Линяшин утвердительно кивнул:
— Не только думал. Боюсь, что визитер уже побывал. Или посланец визитера…
— Да, и это не исключено, — согласился Климов. — А если с этим визитом связаны и кража на квартире Труханова, и переживания Сердобольского, которые привели его в больницу, то нам тем более надо поторопиться с проверкой этой версии. Займись ей, но помни, что Раковский гуляет на свободе. Активно ищет каналы связи с заграницей. С чего бы это? Ведь у него один надежный канал есть — Аллен Калева. Или он что-то не поделил с этой предприимчивой особой?

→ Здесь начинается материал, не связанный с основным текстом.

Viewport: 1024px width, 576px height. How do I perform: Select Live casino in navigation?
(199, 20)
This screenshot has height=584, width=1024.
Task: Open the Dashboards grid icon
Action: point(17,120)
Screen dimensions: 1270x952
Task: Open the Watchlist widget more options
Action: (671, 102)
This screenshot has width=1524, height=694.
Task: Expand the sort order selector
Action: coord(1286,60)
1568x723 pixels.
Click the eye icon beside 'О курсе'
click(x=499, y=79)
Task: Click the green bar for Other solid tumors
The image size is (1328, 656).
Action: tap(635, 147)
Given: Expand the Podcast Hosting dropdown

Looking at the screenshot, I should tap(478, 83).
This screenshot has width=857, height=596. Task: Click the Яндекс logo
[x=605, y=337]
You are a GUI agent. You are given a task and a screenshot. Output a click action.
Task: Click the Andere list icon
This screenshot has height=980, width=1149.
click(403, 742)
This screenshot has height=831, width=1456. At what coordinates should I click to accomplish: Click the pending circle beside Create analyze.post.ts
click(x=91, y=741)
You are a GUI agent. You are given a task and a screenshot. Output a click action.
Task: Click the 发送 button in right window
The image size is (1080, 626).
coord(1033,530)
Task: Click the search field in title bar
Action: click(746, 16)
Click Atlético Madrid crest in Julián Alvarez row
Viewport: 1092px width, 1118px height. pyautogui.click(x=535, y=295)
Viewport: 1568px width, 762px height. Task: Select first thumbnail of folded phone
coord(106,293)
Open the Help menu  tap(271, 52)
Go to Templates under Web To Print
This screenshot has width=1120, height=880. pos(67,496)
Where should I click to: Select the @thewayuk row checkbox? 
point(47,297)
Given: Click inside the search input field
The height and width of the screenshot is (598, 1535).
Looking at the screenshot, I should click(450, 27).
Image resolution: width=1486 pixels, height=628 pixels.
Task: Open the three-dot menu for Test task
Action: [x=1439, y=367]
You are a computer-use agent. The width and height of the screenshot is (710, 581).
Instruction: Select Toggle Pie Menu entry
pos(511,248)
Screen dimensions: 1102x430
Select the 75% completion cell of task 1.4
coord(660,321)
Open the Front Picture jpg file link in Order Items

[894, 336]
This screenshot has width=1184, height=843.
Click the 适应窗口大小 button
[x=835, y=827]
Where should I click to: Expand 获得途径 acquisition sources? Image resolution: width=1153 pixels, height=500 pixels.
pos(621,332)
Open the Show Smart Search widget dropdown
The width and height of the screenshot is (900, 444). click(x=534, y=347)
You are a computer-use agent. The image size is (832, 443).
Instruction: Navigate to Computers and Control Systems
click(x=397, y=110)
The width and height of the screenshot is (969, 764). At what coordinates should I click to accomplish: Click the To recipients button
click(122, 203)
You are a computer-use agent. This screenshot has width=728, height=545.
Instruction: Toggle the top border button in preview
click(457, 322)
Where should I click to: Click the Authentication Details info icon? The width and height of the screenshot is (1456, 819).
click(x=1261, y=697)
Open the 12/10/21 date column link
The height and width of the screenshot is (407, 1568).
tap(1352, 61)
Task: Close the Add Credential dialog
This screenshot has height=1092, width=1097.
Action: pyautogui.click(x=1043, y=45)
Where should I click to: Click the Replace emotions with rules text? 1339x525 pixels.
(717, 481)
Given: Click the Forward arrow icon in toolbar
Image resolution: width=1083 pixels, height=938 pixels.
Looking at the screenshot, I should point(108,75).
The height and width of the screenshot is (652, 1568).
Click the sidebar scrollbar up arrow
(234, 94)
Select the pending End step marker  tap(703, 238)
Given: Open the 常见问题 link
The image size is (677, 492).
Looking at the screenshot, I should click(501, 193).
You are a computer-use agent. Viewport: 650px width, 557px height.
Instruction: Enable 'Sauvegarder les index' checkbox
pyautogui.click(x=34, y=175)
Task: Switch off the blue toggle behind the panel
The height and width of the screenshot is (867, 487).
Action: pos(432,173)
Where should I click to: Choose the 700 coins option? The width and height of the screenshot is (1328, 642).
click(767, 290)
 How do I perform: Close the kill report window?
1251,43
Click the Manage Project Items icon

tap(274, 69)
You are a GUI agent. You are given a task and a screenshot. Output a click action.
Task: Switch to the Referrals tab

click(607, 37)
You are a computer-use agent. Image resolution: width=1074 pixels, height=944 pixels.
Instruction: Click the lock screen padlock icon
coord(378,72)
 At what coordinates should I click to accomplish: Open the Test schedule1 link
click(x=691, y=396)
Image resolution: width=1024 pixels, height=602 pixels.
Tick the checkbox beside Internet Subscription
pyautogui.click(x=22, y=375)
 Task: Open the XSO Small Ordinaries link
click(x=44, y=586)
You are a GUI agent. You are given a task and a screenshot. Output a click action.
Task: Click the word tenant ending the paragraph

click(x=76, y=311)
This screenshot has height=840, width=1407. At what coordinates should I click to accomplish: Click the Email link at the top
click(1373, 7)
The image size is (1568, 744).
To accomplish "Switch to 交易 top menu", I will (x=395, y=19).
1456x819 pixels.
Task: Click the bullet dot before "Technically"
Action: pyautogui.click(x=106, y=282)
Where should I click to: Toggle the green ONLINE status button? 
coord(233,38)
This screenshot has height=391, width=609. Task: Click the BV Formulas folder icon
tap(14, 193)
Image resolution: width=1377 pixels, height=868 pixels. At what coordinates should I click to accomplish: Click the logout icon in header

— Это мы не знаем. Гражданка Аллен Калева часто привозит в Ленинград группы экскурсантов. Таможенные правила нарушила лишь один раз. После официального предупреждения замечаний не имела.
— Это тоже похоже на почерк Раковского, — раздумчиво отозвался Климов. — Научил и ее ловчить, пакостить, открыто не покушаясь на наши законы.
— Скорее всего так, Василий Николаевич. Но если мы хотим обезвредить не только Раковского, но и всех его пособников, торопиться не надо. В прошлом же деле уже было такое — не вырвали с корнем сорную траву. Вот и снова она прет из всякой грязи…
— Грязи многовато, — жестко сказал Климов. — Как бы Раковский жил-существовал, будь в нашей жизни все чисто прибрано, а?
* * *
Раковский познакомился с Аллен в салон-магазине художников. У витрин с изделиями декоративно-прикладного искусства толпились в основном женщины. Бусы, ожерелья, браслеты из янтаря, морских ракушек и полудрагоценных камней, кубки и бокалы, украшенные серебряной сканью, камеи пугали ценой, но привораживали.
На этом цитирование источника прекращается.